C'est donc vers le monde de la Tradition, avec ses valeurs, que la pensée unique - démolisseuse des éléments cités plus haut, à commencer par la centralité et l'unicité de la personne - se tourne pour l'enfoncer définitivement à travers l'éducation, les technologies de masse, les visions massifiantes (diversement colorées) d'une humanité en perdition, en délire devant les gadgets éphémères de la modernité. Et c'est une humanité dépourvue de toute perspective historique, contrairement au monde de la Tradition, donc soumise à l'état de nature et régie par la nécessité économique dans laquelle sombre son destin.
C'est pourquoi tout aujourd'hui est liquide, transitoire, provisoire, précaire. Une sorte de totalitarisme du néant, aussi « doux » que peut l'être une technique qui se satisfait de caresser sournoisement ceux qu'elle veut soumettre. Sessa affirme que le monde de la Tradition - aussi lointain soit-il - peut être une réponse efficace au déracinement contemporain, à la pensée unique.
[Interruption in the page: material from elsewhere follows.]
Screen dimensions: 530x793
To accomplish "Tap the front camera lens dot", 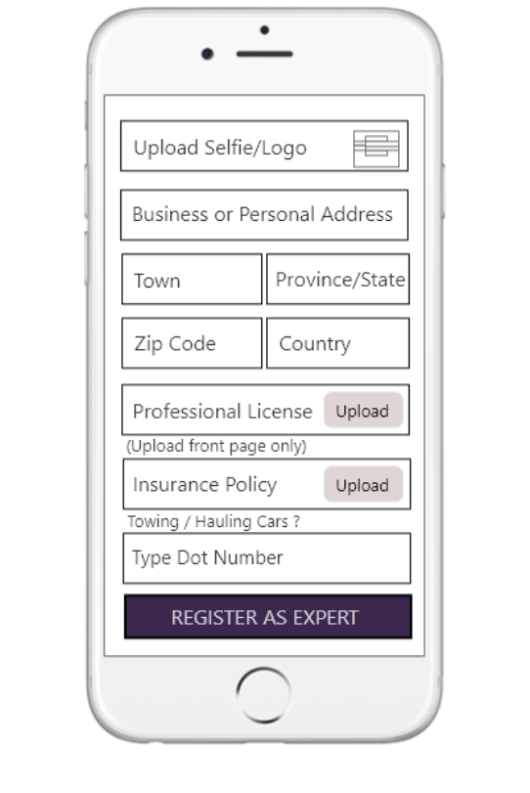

Et il écrit : « Regarder la Tradition, d'un point de vue politique, implique d'adopter une position critique à l'égard des totalitarismes modernes, dans leurs différentes variantes, ainsi qu'à l'égard de la gouvernance, le nouveau régime qui s'impose, comme une expropriation des identités culturelles et politiques, une négation de la souveraineté populaire et le bras administratif d'oligarchies transnationales. »
Le projet néo-lumières, pour triomphant qu'il soit dans les formes exprimées par la pensée unique, n'en montre pas moins sa faiblesse, comme l'illustre Sessa. Il est destiné à se manifester d'autant plus que les peuples sont insatisfaits de modèles qui les homogénéisent et, de manière décisive, les rendent moins libres, même si, en apparence, il semble que ce soit le contraire. Curieusement, c'est le monde occidental qui évite de reprendre possession de cette « pensée critique » qui est dans sa nature historique et qui rejette la Tradition, avec tout ce qu'elle signifie, comme étoile polaire pour réorganiser une communauté d'hommes, de nations et d'États qui réponde d'abord en termes culturels aux grandes épreuves du 21ème siècle. Un siècle qui, comme l'avait prévenu André Malraux, sera religieux ou ne sera pas. Ici, la récupération et la contestation ne peuvent réussir que si le sacré revient s'immiscer dans la vie des gens. Au-delà des flatteries de la post-modernité.